# A Christian fathers duty of getting custody?



## john_Mark (Aug 12, 2004)

This question comes from a divorced father having the opportunity get custody of his child due to the mother being deemed unfit and basically abandoning the child. I am wondering if it is or should be the Christian fathers duty/responsibility to do everything he can to get custody of his child? How should we look at a scenario like this? Would or should the grandparents be a better or atleast a viable option to take custody of said child?


----------



## Scot (Aug 12, 2004)

I don't know the whole situation but I would say that it's the father's responsibility to make every possible attempt to reconcile with the mother and become a family again (unless one or both parties are remarried).

If it were me, I'd feel like I had the responsibility of raising the child.


----------



## john_Mark (Aug 12, 2004)

*For this situation*

Spousal reconciliation is out of the question. I am really trying to understand what Biblical mandates may be applied in light of my original post.


----------



## a mere housewife (Aug 12, 2004)

Mark, I think the fact that the child was given by God to the father in question would give him a responsibility to the child that is greater than the responsibility of the grandparents.

Children are a heritage from the Lord, and the fruit of the womb is His reward-- He does not gift at random.

God has said that if a man does not provide for his family, he is worse than an infidel. I don't mean to imply that everyone who feels it in the best interest of their child to give them up is worse than an infidel, but it does show the huge priority of responsibility God places on a man taking care of those given to him. His whole profession of religion is bound up in how seriously he takes this-- how seriously he undertakes it. Also, it is significant to me that God uses the father/mother/child relationship to demonstrate the degree of His faithfulness to us: even if the unthinkable should happen, and my father and mother should forsake me, the Lord will take me up-- the force of the impossibility of God's forsaking us would be lost if forsaking were not unnatural to the relationship of parents and children.

Perhaps the father could move near to (even in with, if necessary) the grandparents, if he feels that the child should have more mothering or stability than he alone can provide...?


----------



## john_Mark (Aug 13, 2004)

*Thanks, good thoughts*

Now, if said father is putting a girlfriend first rather than doing everything he can to get his daughter how should he be approach or should he be by his brethren?

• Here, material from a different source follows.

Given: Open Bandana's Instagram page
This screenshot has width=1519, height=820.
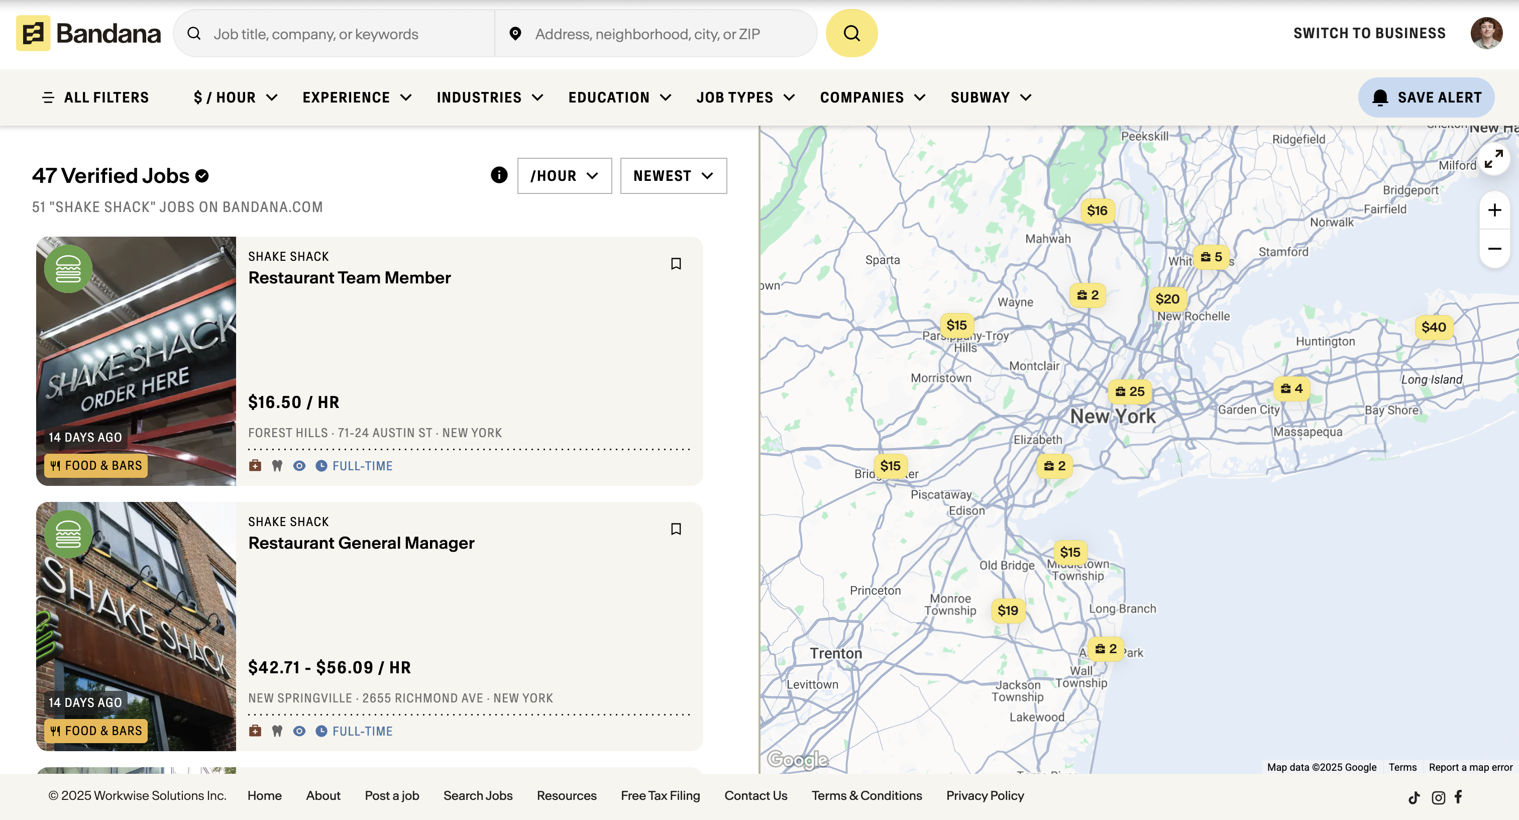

Especially, if he's not a member of a church and only attends one regularly? I am trying to understand the most biblically proper way to handle a situation like this. 

I suppose one way to divest oneself atleast partially is to not lend any financial support to said person so they will not irresponsibly spend more on their girlfriend while not seeking to gain custody of their child. 

I doubt the father would move close to the child who is a couple states away now due to relationships keeping him where he is.

This is a very frustrating situation and I appreciate the input.


----------